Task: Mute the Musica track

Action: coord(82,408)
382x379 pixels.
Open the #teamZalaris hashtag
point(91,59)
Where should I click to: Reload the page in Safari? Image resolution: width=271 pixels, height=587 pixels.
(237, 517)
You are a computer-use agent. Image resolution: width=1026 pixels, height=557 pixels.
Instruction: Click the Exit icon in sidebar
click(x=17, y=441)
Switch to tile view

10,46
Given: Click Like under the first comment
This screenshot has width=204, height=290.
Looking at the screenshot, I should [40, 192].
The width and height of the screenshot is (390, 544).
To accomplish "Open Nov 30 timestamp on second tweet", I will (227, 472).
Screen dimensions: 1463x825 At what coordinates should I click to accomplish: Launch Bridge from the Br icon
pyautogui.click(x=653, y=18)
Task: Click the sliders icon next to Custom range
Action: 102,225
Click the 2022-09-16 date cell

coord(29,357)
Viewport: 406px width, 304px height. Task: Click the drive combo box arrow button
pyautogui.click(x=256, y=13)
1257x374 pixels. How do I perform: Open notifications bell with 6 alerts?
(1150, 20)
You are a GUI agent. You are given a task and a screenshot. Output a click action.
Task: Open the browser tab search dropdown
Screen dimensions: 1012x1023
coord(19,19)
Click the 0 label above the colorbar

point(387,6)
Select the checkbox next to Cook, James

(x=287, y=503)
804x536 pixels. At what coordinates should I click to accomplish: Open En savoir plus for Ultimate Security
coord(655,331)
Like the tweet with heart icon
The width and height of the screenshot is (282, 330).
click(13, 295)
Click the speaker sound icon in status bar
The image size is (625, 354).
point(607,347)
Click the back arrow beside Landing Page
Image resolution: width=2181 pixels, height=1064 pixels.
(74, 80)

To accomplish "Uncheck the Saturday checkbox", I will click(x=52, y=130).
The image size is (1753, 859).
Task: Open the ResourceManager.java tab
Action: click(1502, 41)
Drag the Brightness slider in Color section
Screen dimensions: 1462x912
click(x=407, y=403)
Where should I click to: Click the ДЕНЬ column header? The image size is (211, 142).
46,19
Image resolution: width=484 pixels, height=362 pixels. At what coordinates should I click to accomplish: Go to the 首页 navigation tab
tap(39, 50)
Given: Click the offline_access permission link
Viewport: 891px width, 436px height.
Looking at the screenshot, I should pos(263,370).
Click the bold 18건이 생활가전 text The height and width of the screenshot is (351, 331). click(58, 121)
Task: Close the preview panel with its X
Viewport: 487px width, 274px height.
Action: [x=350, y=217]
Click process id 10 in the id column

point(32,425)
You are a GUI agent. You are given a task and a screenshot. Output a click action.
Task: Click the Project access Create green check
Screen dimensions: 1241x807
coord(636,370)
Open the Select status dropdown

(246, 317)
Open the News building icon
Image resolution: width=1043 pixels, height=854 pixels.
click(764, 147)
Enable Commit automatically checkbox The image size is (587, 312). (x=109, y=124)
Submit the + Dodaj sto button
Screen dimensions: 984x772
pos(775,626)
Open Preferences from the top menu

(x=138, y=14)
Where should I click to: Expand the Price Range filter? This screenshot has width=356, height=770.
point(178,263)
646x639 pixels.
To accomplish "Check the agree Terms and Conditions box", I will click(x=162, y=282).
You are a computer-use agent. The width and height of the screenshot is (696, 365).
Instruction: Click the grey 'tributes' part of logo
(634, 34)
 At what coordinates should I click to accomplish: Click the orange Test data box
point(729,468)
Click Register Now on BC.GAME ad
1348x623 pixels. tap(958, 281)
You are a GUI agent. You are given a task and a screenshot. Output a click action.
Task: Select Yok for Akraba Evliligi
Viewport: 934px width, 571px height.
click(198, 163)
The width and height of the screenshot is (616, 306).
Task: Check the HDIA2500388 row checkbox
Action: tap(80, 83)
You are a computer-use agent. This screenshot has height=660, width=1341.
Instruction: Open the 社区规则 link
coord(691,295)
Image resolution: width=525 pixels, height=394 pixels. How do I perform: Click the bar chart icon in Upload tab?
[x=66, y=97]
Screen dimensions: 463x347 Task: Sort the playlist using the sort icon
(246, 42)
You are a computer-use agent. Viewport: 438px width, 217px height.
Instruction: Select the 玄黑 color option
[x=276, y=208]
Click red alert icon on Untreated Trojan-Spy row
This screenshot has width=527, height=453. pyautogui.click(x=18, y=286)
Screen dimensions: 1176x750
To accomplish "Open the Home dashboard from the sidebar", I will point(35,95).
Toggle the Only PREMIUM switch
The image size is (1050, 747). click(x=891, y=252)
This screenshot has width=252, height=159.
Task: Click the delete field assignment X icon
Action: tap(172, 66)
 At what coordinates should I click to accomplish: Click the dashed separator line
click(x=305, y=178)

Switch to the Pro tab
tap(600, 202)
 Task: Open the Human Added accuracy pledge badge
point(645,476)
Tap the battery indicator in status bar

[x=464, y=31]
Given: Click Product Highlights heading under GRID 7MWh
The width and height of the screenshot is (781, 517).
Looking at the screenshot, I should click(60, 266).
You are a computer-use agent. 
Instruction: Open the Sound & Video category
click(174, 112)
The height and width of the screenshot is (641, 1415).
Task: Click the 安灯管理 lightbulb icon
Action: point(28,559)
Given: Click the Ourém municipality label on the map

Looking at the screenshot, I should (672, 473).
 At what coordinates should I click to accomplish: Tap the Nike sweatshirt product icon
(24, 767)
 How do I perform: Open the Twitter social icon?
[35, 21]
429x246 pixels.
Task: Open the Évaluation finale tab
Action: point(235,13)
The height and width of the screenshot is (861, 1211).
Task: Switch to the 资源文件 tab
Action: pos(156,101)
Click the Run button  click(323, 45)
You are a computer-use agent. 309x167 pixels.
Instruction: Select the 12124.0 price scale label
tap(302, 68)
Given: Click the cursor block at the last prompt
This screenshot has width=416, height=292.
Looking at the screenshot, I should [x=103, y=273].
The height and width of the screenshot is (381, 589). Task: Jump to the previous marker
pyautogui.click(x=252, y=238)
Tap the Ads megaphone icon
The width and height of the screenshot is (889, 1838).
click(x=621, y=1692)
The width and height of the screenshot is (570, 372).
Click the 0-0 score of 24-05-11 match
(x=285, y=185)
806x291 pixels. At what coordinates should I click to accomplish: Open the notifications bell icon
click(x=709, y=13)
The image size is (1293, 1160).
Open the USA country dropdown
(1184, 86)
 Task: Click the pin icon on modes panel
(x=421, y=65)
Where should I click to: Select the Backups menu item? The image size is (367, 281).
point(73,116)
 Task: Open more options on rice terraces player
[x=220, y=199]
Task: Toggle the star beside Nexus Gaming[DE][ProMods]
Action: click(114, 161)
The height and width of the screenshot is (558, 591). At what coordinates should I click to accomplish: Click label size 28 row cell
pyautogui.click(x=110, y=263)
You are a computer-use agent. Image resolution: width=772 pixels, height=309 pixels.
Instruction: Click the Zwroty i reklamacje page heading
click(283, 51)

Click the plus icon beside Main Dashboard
▬▬▬
◆ What is required:
Copy out the lines of the records verbatim, beginning with the line containing "Enable Commit automatically" and continuing through the line containing "1348x623 pixels. tap(958, 281)", including both of those lines.

◆ Reply:
Enable Commit automatically checkbox The image size is (587, 312). (x=109, y=124)
Submit the + Dodaj sto button
Screen dimensions: 984x772
pos(775,626)
Open Preferences from the top menu

(x=138, y=14)
Where should I click to: Expand the Price Range filter? This screenshot has width=356, height=770.
point(178,263)
646x639 pixels.
To accomplish "Check the agree Terms and Conditions box", I will click(x=162, y=282).
You are a computer-use agent. The width and height of the screenshot is (696, 365).
Instruction: Click the grey 'tributes' part of logo
(634, 34)
 At what coordinates should I click to accomplish: Click the orange Test data box
point(729,468)
Click Register Now on BC.GAME ad
1348x623 pixels. tap(958, 281)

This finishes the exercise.